WORK TO DO
Repeat the lines of the records word for word, starting at the line that contains "Task: Open details" and ending at the line that contains "pos(262,28)".

EXERCISE MATERIALS
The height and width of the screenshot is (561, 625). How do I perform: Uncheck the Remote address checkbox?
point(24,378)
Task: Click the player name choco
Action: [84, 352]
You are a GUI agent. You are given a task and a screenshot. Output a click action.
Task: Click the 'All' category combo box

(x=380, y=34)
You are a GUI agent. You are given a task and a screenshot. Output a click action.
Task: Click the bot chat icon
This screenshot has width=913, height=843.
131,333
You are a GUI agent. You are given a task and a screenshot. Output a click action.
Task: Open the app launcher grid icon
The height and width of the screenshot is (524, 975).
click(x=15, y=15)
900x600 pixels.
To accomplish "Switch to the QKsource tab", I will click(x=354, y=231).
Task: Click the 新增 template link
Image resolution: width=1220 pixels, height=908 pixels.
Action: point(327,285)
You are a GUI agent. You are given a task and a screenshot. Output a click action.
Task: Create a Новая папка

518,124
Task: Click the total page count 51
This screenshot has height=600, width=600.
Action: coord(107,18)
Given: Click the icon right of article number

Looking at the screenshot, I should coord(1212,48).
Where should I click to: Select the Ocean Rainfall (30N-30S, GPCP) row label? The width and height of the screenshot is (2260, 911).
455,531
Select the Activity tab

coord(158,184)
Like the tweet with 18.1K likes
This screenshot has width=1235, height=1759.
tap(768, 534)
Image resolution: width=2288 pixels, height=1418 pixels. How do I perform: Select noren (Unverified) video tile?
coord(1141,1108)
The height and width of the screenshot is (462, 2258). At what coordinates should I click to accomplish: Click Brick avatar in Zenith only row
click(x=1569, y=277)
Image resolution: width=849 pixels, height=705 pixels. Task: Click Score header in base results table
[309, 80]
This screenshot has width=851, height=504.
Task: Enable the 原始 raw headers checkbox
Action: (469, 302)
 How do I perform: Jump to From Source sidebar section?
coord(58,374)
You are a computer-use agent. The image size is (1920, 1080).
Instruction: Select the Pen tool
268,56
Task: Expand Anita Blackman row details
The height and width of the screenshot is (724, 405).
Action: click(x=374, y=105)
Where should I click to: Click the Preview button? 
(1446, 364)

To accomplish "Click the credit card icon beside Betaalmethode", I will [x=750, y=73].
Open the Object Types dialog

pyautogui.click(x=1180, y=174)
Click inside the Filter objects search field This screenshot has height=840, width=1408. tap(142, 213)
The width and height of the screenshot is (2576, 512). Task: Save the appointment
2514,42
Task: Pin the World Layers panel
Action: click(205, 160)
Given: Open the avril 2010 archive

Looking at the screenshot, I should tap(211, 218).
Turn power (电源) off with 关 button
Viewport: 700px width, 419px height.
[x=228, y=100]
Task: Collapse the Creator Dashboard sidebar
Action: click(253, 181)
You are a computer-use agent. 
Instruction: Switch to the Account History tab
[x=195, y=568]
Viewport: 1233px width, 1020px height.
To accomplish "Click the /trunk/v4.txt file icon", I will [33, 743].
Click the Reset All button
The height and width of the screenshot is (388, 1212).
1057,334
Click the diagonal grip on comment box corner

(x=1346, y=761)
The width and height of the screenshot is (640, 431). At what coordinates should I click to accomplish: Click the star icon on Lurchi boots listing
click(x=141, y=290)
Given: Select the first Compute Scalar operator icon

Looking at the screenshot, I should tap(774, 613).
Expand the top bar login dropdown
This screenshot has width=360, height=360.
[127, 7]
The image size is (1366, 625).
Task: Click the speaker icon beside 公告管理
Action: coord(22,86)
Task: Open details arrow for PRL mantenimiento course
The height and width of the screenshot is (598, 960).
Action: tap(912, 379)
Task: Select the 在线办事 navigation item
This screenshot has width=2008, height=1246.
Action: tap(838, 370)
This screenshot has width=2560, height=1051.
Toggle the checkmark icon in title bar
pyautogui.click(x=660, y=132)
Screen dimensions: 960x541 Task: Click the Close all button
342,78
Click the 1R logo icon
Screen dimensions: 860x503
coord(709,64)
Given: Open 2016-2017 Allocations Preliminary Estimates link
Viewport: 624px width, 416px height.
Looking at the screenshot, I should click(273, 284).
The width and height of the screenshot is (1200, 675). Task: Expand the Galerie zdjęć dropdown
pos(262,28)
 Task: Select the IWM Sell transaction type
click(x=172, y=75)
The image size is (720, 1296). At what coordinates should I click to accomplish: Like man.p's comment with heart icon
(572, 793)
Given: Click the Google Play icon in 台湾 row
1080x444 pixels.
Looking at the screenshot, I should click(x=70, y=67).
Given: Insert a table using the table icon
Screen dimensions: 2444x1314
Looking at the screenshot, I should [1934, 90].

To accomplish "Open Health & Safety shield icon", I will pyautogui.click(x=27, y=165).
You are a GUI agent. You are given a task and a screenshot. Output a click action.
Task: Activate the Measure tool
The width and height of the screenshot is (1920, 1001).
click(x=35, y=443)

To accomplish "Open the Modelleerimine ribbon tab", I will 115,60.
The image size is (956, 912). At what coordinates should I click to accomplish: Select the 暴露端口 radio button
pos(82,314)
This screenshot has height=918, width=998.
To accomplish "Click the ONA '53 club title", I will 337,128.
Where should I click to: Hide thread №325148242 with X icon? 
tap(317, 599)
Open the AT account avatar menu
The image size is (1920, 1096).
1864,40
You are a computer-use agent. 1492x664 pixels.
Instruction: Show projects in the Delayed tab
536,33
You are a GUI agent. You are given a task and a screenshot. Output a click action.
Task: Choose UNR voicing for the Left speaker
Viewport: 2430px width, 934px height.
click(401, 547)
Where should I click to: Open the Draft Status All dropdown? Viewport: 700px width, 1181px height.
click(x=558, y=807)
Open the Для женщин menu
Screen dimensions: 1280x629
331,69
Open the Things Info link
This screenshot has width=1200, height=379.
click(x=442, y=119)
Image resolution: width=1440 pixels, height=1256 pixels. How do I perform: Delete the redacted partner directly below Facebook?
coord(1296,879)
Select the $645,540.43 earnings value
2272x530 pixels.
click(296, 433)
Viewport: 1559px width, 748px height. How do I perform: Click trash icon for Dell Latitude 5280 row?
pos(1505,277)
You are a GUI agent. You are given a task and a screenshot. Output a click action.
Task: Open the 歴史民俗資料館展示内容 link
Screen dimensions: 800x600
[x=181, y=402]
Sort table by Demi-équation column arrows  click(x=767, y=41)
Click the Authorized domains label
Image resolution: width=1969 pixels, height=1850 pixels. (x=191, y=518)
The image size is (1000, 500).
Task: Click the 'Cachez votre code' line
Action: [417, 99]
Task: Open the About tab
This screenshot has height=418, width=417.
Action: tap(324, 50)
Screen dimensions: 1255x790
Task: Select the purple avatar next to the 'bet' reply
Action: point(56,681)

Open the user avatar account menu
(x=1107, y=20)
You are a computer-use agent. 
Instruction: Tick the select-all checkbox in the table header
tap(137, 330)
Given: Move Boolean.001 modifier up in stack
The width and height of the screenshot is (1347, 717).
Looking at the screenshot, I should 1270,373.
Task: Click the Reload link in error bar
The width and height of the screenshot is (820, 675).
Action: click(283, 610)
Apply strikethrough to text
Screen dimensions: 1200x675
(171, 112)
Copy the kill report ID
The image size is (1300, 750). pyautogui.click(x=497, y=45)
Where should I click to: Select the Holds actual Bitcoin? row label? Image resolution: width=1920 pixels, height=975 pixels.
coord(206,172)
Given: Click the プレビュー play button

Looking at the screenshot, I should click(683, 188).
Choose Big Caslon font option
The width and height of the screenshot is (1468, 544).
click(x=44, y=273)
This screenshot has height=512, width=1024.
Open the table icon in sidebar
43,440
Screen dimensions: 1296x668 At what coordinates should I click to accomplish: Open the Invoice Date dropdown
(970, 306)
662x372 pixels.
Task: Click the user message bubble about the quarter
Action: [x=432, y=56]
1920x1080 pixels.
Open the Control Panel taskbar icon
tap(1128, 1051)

SOLUTION TO THE EXERCISE
Task: Open details arrow for PRL mantenimiento course
The height and width of the screenshot is (598, 960).
Action: tap(912, 379)
Task: Select the 在线办事 navigation item
This screenshot has width=2008, height=1246.
Action: tap(838, 370)
This screenshot has width=2560, height=1051.
Toggle the checkmark icon in title bar
pyautogui.click(x=660, y=132)
Screen dimensions: 960x541 Task: Click the Close all button
342,78
Click the 1R logo icon
Screen dimensions: 860x503
coord(709,64)
Given: Open 2016-2017 Allocations Preliminary Estimates link
Viewport: 624px width, 416px height.
Looking at the screenshot, I should click(273, 284).
The width and height of the screenshot is (1200, 675). Task: Expand the Galerie zdjęć dropdown
pos(262,28)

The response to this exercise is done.